Lettre à M. le Dr Morhéry concernant Mlle Godu.On s'est entretenu dans ces derniers temps de certains phénomènes étranges opérés par mademoiselle Godu, et qui consisteraient notamment en production de diamants ; et de graines précieuses par des moyens non moins étranges. M. Morhéry nous ayant écrit à ce sujet une fort longue lettre descriptive ; quelques personnes se sont étonnées que nous n'en ayons pas parlé. La raison en est que nous ne prenons aucun fait avec enthousiasme, et que nous examinons froidement les choses avant de les accepter, l'expérience nous ayant appris combien on doit se défier de certaines illusions. Si nous eussions publié sans examen toutes les merveilles qui nous ont été rapportées avec plus ou moins de bonne foi, notre Revue eût été peut-être plus amusante, mais nous tenons à lui conserver le caractère sérieux qu'elle a toujours eu. Quant à la nouvelle et prodigieuse faculté qui se serait révélée chez mademoiselle Godu, franchement nous croyons que celle de médium guérisseur était plus précieuse et plus utile à l'humanité, et même à la propagation du Spiritisme. Toutefois nous ne nions rien, et à ceux qui pensent que, sur cet avis, nous eussions dû prendre immédiatement le chemin de fer pour nous en assurer, nous répondrons que, si la chose est réelle, elle ne peut manquer d'être officiellement constatée ; qu'alors il sera toujours temps d'en parler, et que nous ne mettons aucun amour propre à la proclamer le premier.

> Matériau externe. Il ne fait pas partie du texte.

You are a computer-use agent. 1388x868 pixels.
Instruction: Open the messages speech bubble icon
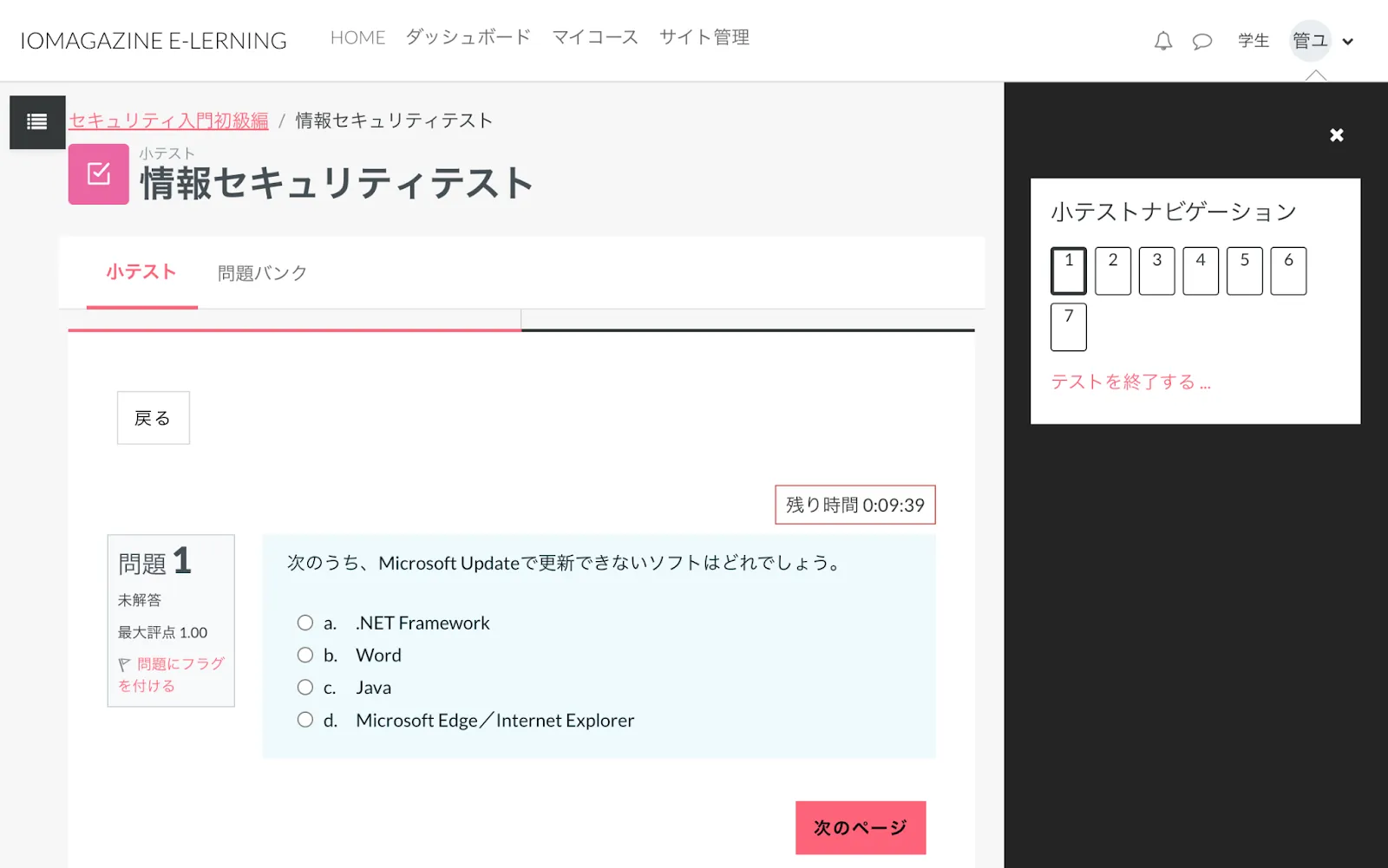pos(1201,41)
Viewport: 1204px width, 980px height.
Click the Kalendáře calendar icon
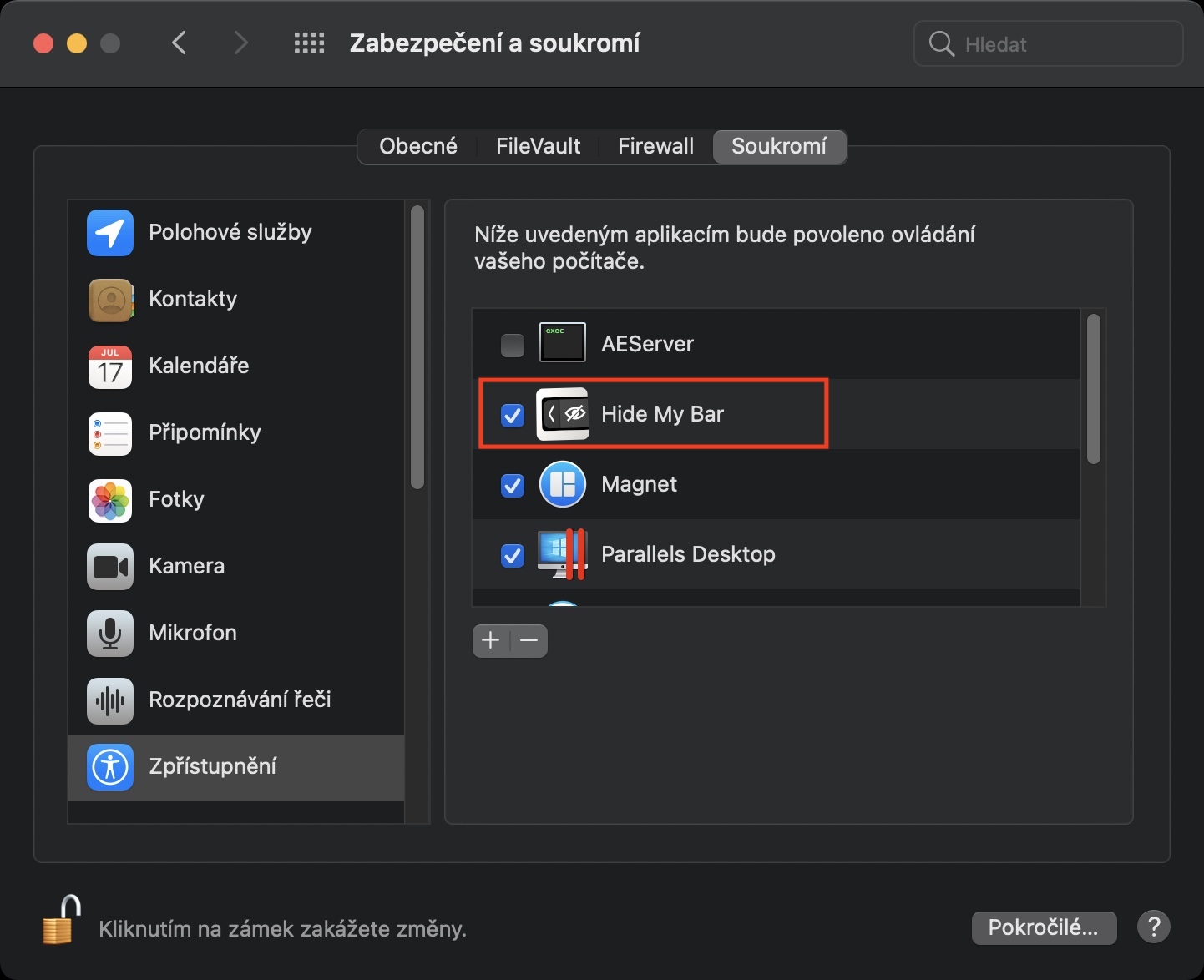(x=109, y=366)
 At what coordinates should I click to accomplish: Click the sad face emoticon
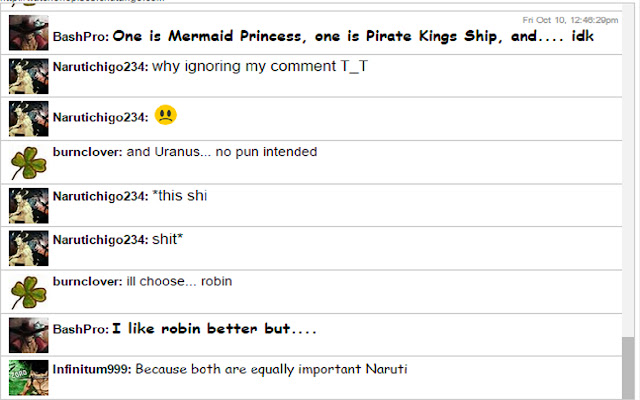point(166,115)
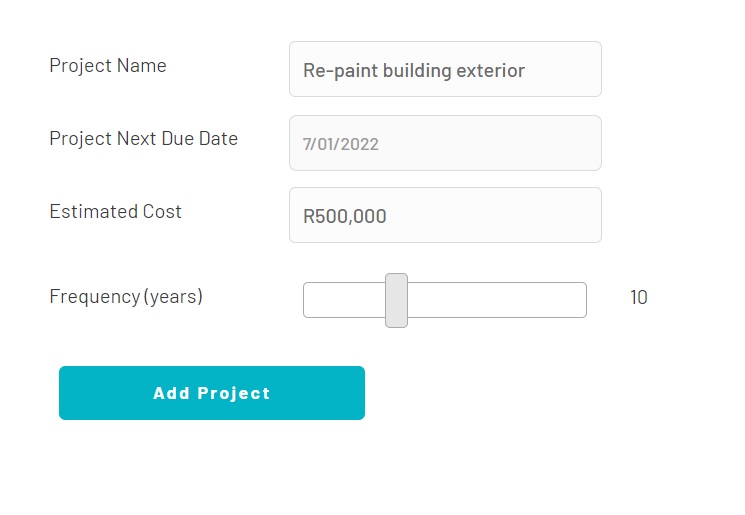Click slider track right of the handle
The height and width of the screenshot is (515, 745).
(495, 300)
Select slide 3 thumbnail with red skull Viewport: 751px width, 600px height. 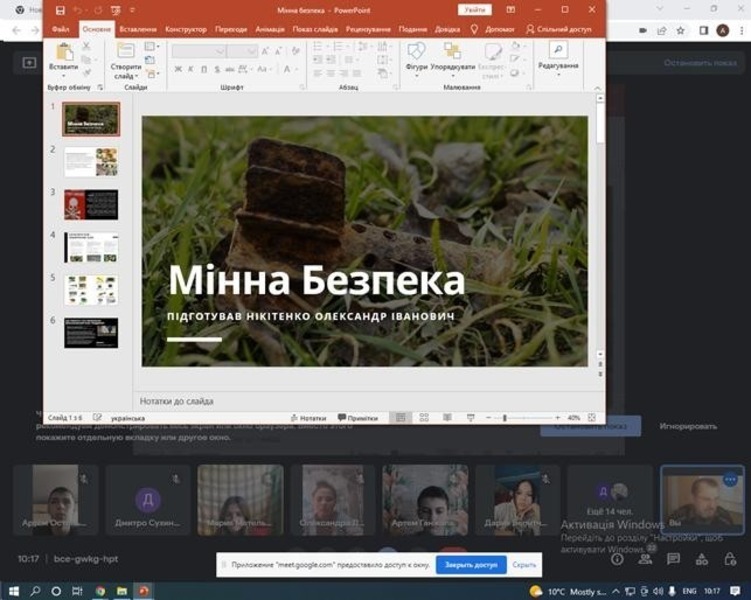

Voici du reste un extrait de la réponse que nous avons faite à M. Morhéry :
« … Il est vrai que je n'ai pas publié tous les comptes rendus que vous m'avez envoyés sur les guérisons opérées par mademoiselle Godu, mais j'en ai dit assez pour appeler sur elle l'attention ; en parler constamment, c'eût été avoir l'air de me mettre au service d'un intêret particulier. La prudence commandait d'ailleurs que l'avenir vînt confirmer le passé. Quant aux phénomènes que vous relatez dans votre dernière lettre, ils sont si étranges que je ne me hasarderai à les publier que lorsque j'en aurai la confirmation d'une manière irrécusable. Plus un fait est anormal, plus il exige de circonspection. Vous ne trouverez donc pas surprenant que j'en use beaucoup en cette circonstance ; c'est du reste aussi l'avis du Comité de la Société, auquel j'ai soumis votre lettre. Il a décidé, à l'unanimité, qu'avant même d'en parler, il convenait d'attendre la suite. Jusqu'à présent ce fait est tellement contraire à toutes les lois naturelles, et même à toutes les lois connues du Spiritisme, que le premier sentiment qu'il provoque, même chez les Spirites, c'est l'incrédulité ; en parler par anticipation et avant de pouvoir l'appuyer sur des preuves authentiques, ce serait exciter sans profit la verve des mauvais plaisants. »
Nota. — Nous remettons à notre prochain numéro la publication de plusieurs évocations et dissertations Spirites d'un haut intérêt.